#### EXERCISE OBJECTIVE
Rewrite the lines that run from the line containing "Click the blue A icon in the top bar" through the line containing "1305x924 pixels." in the records below as a JSON list of strings, with one string per line and blank lines omitted. Leave the pictures out.

Records for locating described items:
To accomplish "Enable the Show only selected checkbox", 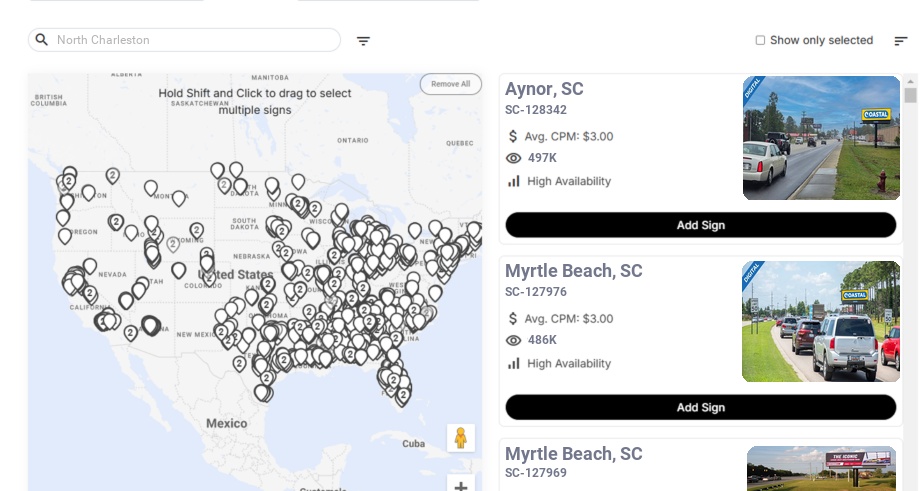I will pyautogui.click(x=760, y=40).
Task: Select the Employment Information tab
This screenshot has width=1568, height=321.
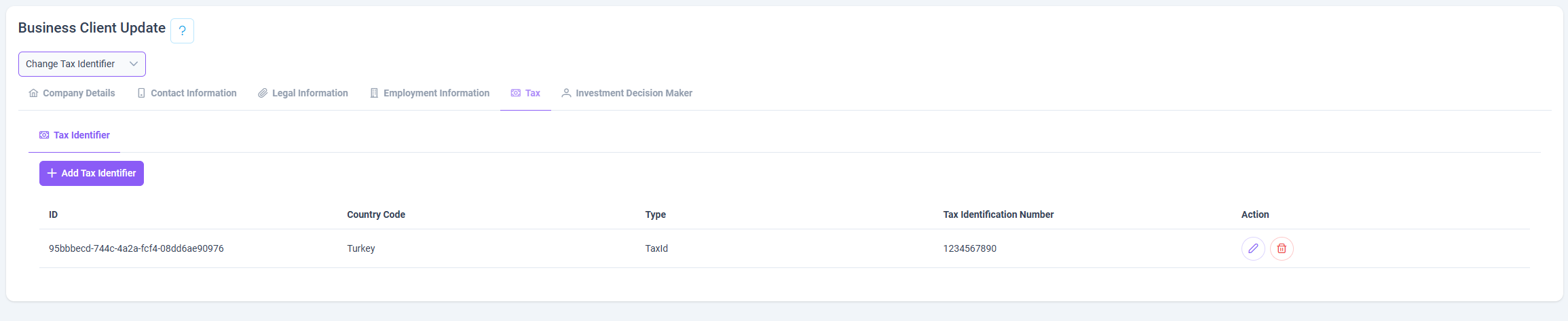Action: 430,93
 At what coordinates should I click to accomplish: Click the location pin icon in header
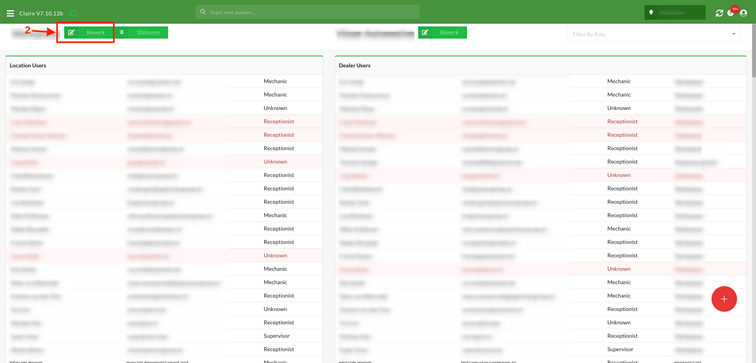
==
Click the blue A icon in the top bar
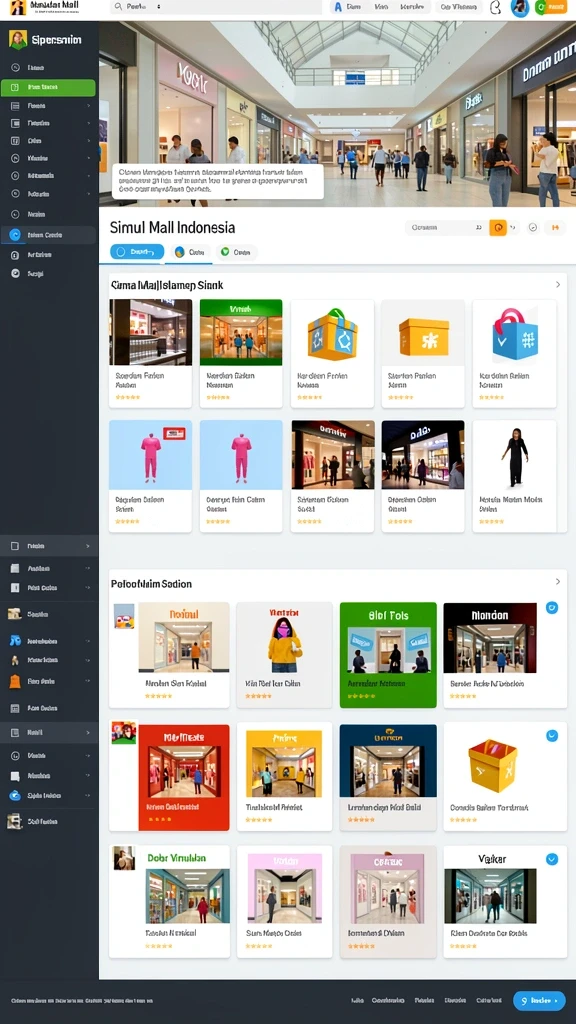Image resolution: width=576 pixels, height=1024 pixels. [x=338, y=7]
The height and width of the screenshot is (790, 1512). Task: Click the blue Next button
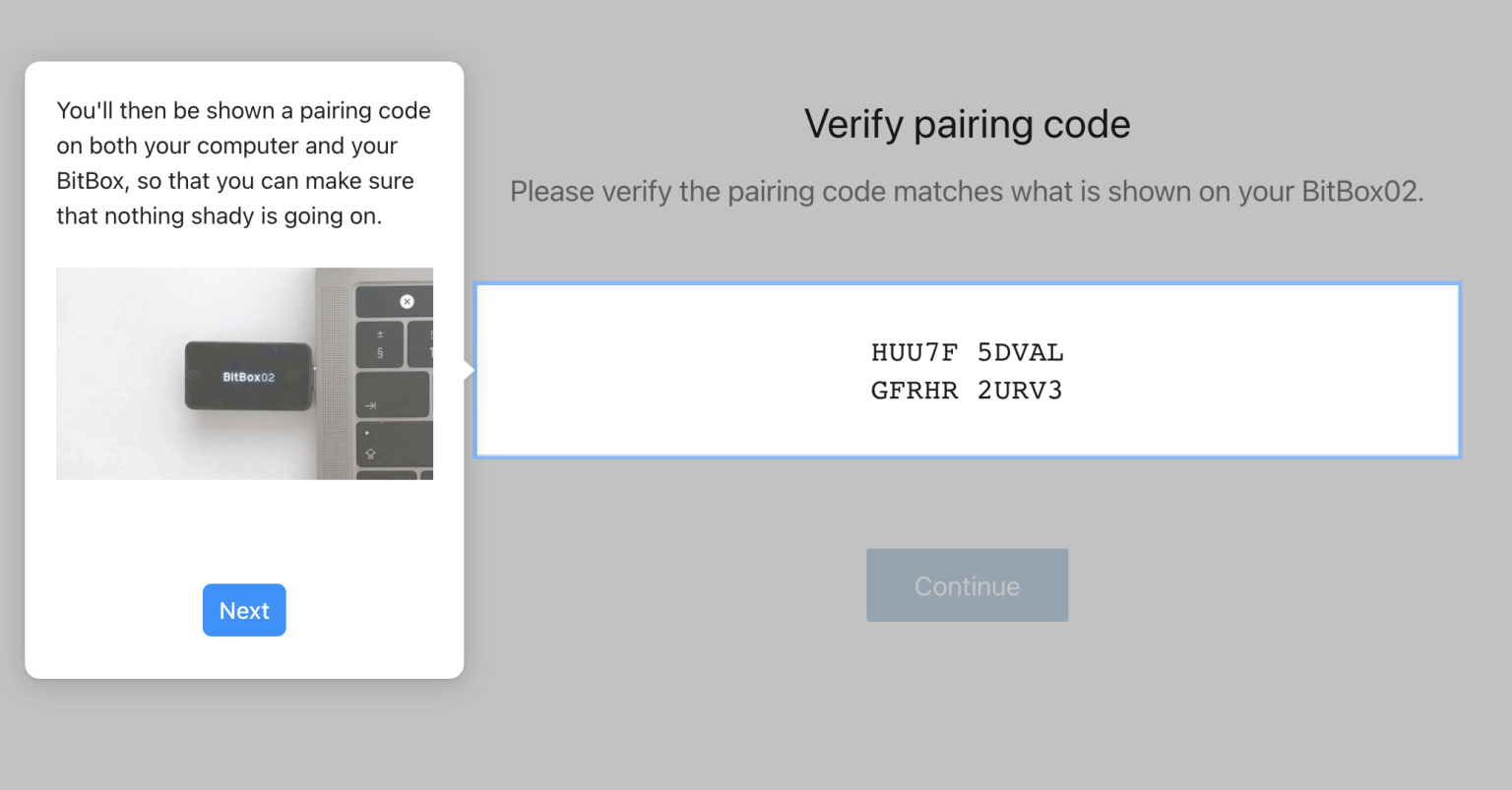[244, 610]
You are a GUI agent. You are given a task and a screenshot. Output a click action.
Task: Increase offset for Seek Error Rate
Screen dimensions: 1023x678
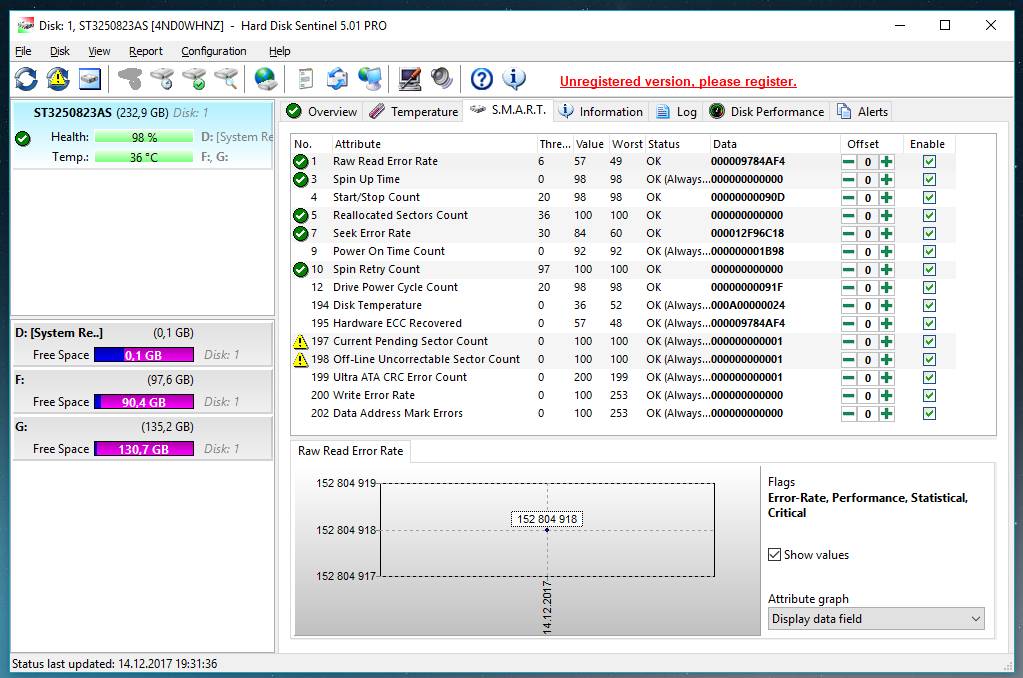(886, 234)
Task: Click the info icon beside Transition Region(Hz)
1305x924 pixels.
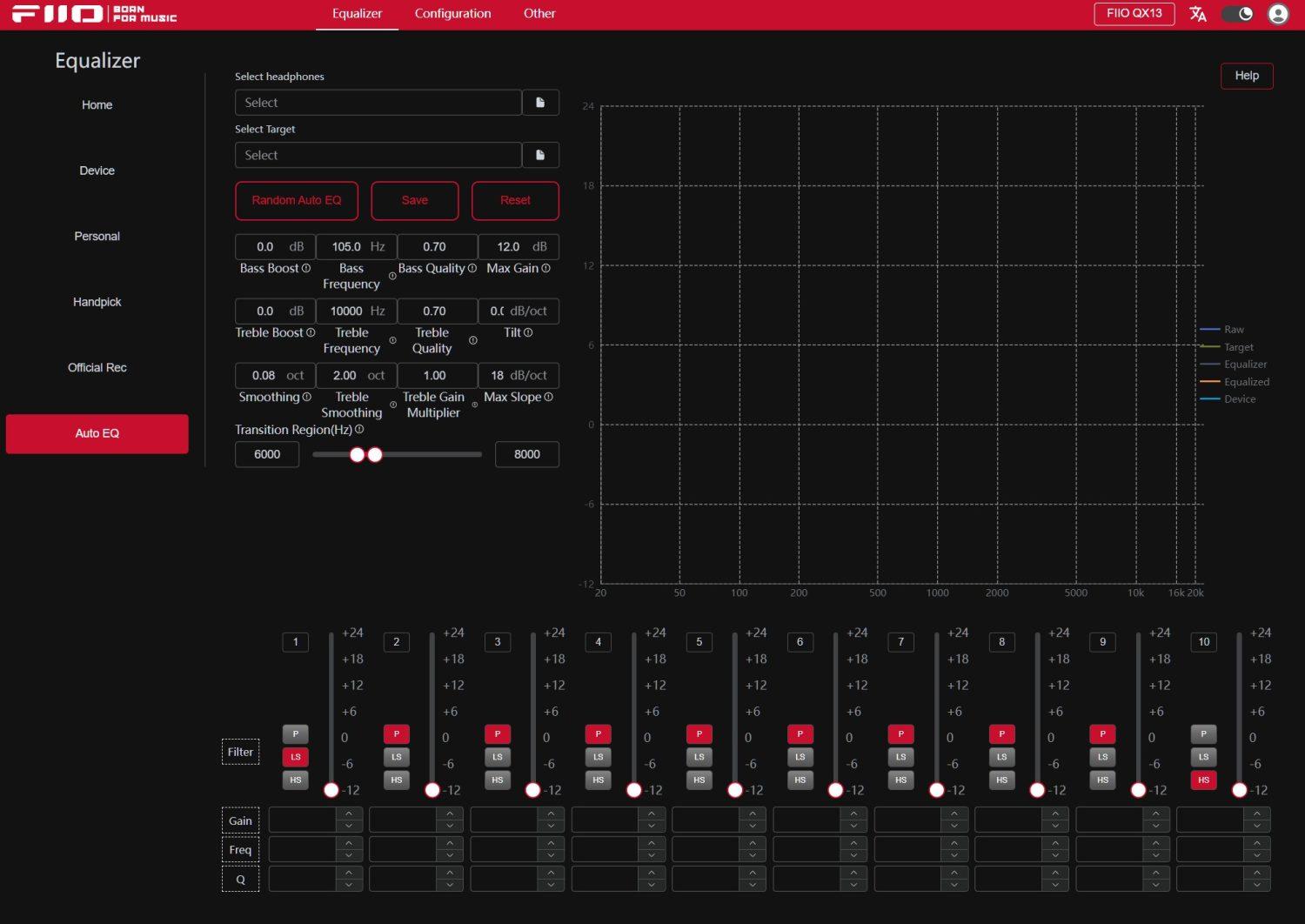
...
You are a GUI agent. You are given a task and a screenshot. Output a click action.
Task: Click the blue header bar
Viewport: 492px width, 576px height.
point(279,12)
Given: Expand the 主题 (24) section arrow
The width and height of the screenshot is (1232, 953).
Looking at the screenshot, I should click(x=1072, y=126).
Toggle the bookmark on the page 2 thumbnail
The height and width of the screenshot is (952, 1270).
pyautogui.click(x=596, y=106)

#### SOLUTION TO THIS PROBLEM
[
  "Click the blue A icon in the top bar",
  "Image resolution: width=576 pixels, height=1024 pixels. [x=338, y=7]",
  "The height and width of the screenshot is (790, 1512). Task: Click the blue Next button",
  "[244, 610]",
  "You are a GUI agent. You are given a task and a screenshot. Output a click action.",
  "Task: Increase offset for Seek Error Rate",
  "Screen dimensions: 1023x678",
  "(886, 234)",
  "Task: Click the info icon beside Transition Region(Hz)",
  "1305x924 pixels."
]